The New Testament Is in Greek: A Short Course for Exegetes
By L. W. Countryman
Reviewed by Thomas Halstead
9.2 (Fall 1998) : 225-225
As the subtitle states, this book views itself as a short course for the new Greek student. In fact, the author, Professor of New Testament at Church Divinity School of the Pacific in Berkeley, California, states in the preface that it “offers a one-semester introduction to the Hellenistic Greek language as used in the New Testament.” It is primarily focused on getting the student to read the Greek New Testament.
The advantage of this type of book is that it will help a student to begin reading and understanding some basic concepts of biblical Greek and will help him be able to research from Greek sources.
However, the disadvantages outweigh the advantages. The most significant disadvantage is the lack of thoroughness in understanding the language. Being able to read Greek if a person cannot understand what he is reading is of little value. The purpose of studying the Greek language is not to know Greek, but to be more accurate students of the Word, and thereby give greater glory to God. Just being able to read in Greek will not necessarily help someone understand the Bible better. A second disadvantage is in having to look up many words while reading, making for much slower progress in translation.

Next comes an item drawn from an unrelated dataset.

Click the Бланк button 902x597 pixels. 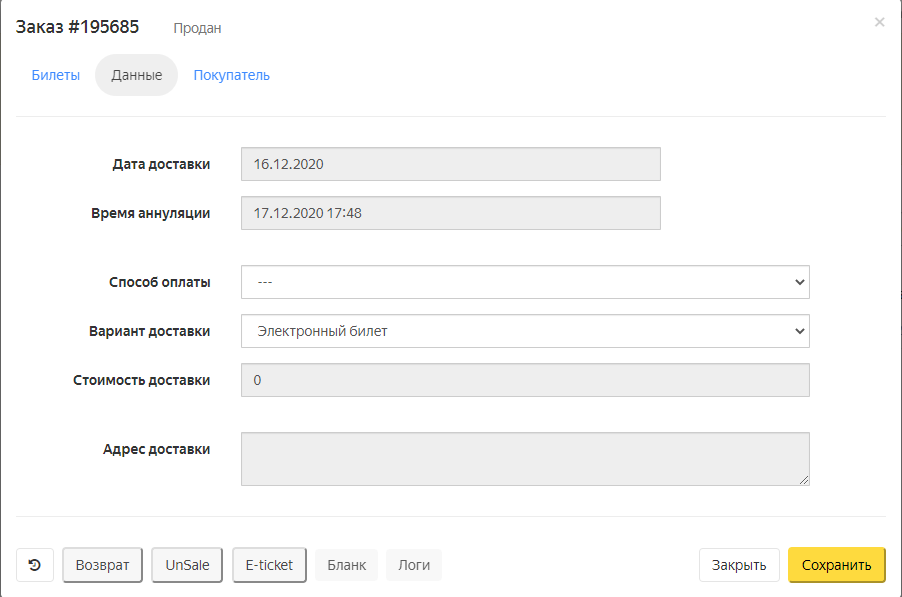[347, 565]
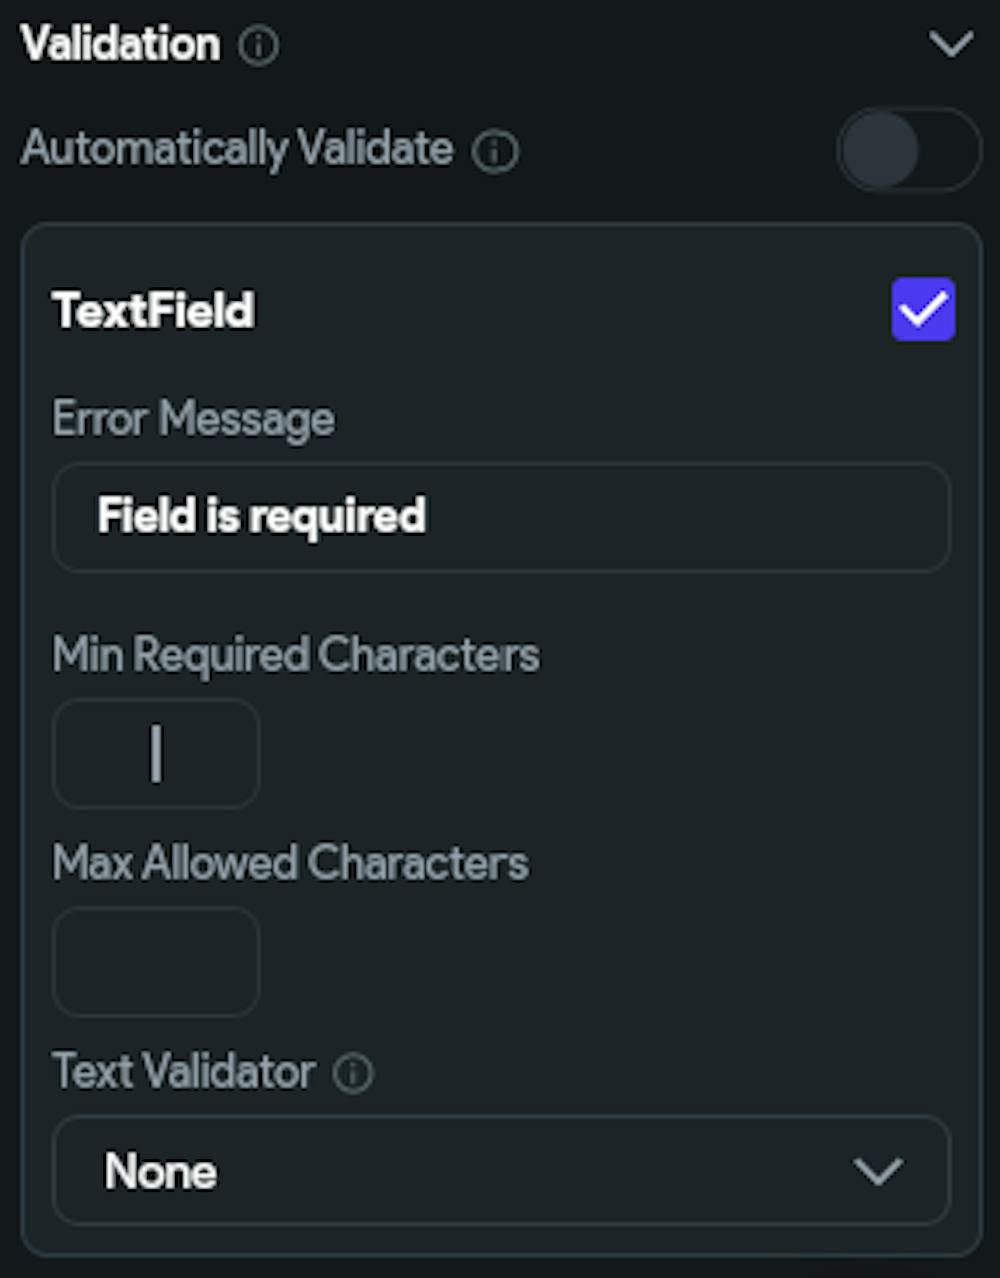The width and height of the screenshot is (1000, 1278).
Task: Click inside the Max Allowed Characters input box
Action: pos(155,962)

As to the book itself, its strengths are in the glossary and index, the paradigms at the end, and some of the bibliography (152 ff.). All of these can be helpful tools for learning. The notes for the passages at the beginning of each chapter are also valuable if the student understands what the notes say.
The weaknesses have been noted above. It is the lack of depth in the book to facilitate understanding the material. In addition, the layout of the book is not consistent. It moves from verbs to nouns, back to verbs, etc.
For someone who simply wants a basic overview of the language, the book will accomplish the goal. But for anyone who wants to learn the language, he should use a text with greater depth.